Iowa floods raising price of corn
Posted on Wednesday, June 18, 2008
Corn futures spiked this week on news that floodwaters washed over the vast farmlands of the Corn Belt, putting extra pressure on meat processors, ethanol producers and other grain buyers.
The price of December corn futures closed at $ 7. 76 a bushel Tuesday on the Chicago Board of Trade, up from $ 5. 92 in May. Prices may fall this year, but farm analysts don’t expect a return to the $ 2 corn prices seen in the late 1990 s.
This “new plateau” of grain prices — as many analysts are calling it — is bad news for Tyson Foods Inc., the nation’s secondlargest poultry processor. As the price of corn and soybeans goes up, so does the cost of feeding chickens and hogs.
The cost of producing soft drinks, cereals and ethanol also increases, since these products rely heavily on corn.
In the past, food manufacturers absorbed spikes in commodity prices to retain market share, but that may not be possible this time.
“With this latest leg up in feed prices, the concern is that is going to trigger some cutback in livestock and [meat ] production, and that will eventually show up in higher retail prices,” said Darrel Good, an agriculture professor at the University of Illinois at Urbana-Champaign.
That could happen within the pork and beef sectors, too, as ranchers and feedlot operators sell herds early. Cattle futures rose to their highest in two decades Monday, Bloomberg News reported.
In addition to the higher corn costs due to the floods, Tyson faced rising waters at its Columbus Junction, Iowa, pork plant this weekend.
Workers built dikes and used sandbags to protect the plant but area roads were flooded. The Springdale meat processor shut down production at the plant, which has the capacity to slaughter 9, 000 hogs a day. Pork output is scheduled to resume Friday.
Since corn prices began to rise significantly in 2006, meat production and supplies have stayed strong. But with sustained upturns in corn and soybean prices, consumers should expect higher food prices as processors cut back output.
What’s uncertain is when that will happen, Good said.
Analysts are revising their food inflation numbers to match the environmental factors affecting the commodity markets. While many previously estimated yearly food inflation at 5 percent or 5. 5 percent, estimates now range from 6 percent to 8 percent.
A report released this month by Advanced Economic Solutions, a contract commodity analysis firm in Omaha, Neb., stated consumers should expect annual food inflation of 9 percent through 2012.
Bryce Knorr, senior editor of grain industry publication Farm Futures wrote Monday that the nation’s corn crop could be diminished by as much as 500 million bushels this year because of the Midwest flooding.
In an editorial on the compa- ny’s Web site, Knorr estimated that 3. 3 million acres likely won’t be planted because of the rain.

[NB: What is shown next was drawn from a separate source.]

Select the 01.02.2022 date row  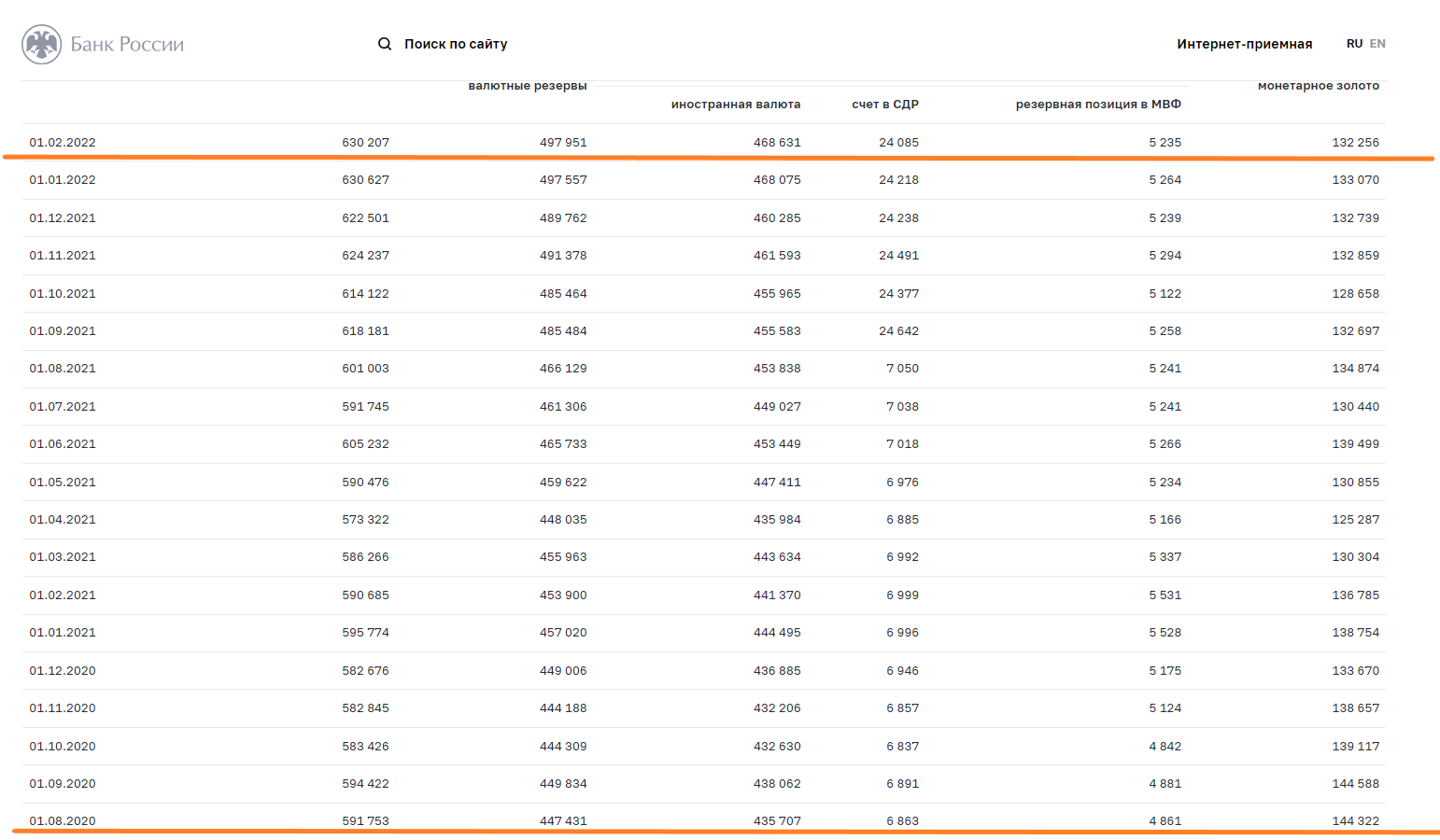coord(63,143)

The U. S. Department of Agriculture reported Monday that the condition of the corn crop is worse this year than last. Fortythree percent of emerging corn was rated as very poor, poor or fair in the 18 states surveyed last week. That number was 30 percent for the same period of 2007.

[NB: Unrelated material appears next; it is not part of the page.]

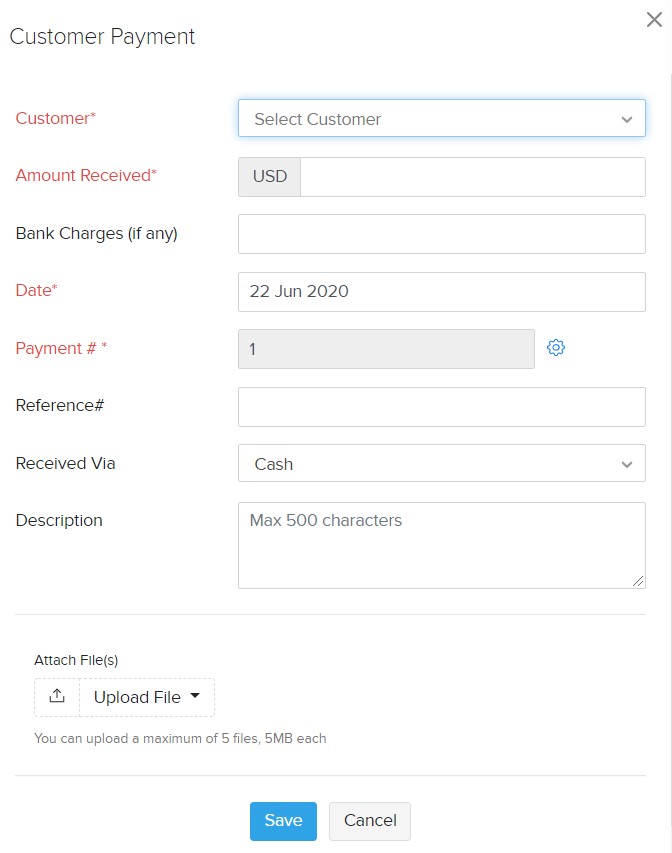Open the Select Customer dropdown

click(442, 118)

The reduction of corn production and quality has been exacerbated by already low corn stocks, domestic ethanol production and high export demand.
On Monday, the Environmental Working Group, a Washington nonprofit focused on conservation, released a report criticizing the government’s ethanol policy as based on “hope” for good weather. “However, hope is not a policy. And it now seems likely that some of the worst weather since the historic 1993 flood will mar the 2008 growing season,” wrote Michelle Perez, an analyst with the environmental group. Perez contends that subsidizing the domestic biofuel industry puts corn supplies perilously close to a breaking point, and bad weather compounds the problem. The government mandates that oil companies blend 15 billion gallons of corn-based ethanol by 2015. It’s a progressive mandate, and this year the industry must blend 9 billion gallons.

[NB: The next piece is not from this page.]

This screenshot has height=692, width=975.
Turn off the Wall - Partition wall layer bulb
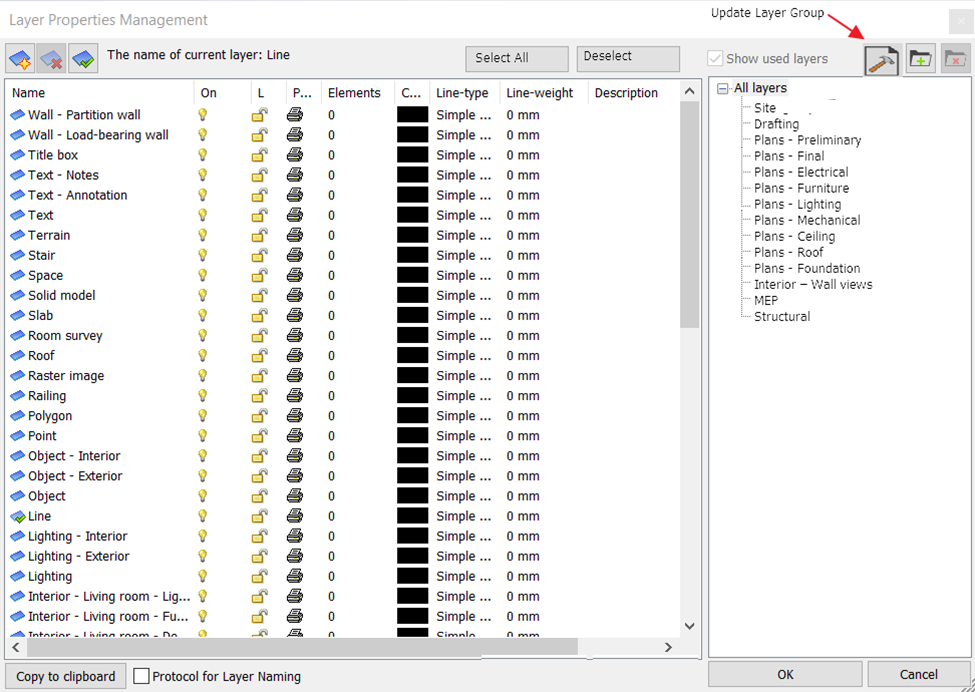202,115
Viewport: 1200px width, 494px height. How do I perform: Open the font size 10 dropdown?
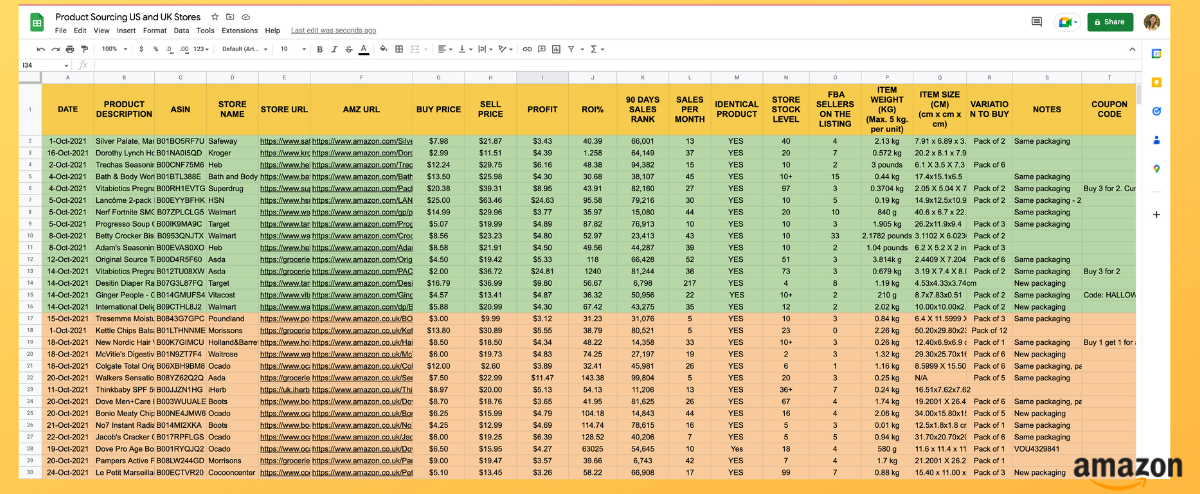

The Renewable Fuels Association, which represents the domestic industry, said the effect of the floods on ethanol production is uncertain. However, president Bob Dinneen denounced groups calling for the end of subsidized ethanol production. “Knee-jerk reactions to this unprecedented weather event would do even more harm to the nation against the backdrop of the current oil and economic crises it faces,” Dinneen said in a statement Tuesday. “Abandoning our commitment to ethanol and biofuels, as some would suggest we do, would do nothing to provide meaningful relief from high grain prices today or in the future.” Companies like Tyson and Texas-based Pilgrim’s Pride Corp., the nation’s largest poultry company, have blamed a large part of corn inflation on domestic ethanol production. Corn traded for about $ 1 a bushel from World War II through the 1970 s. Early that decade, the price of corn tripled and food inflation reached 12 percent to 14 percent a year, Good said. “So far the food price inflation has been pretty modest compared to that experience,” Good said.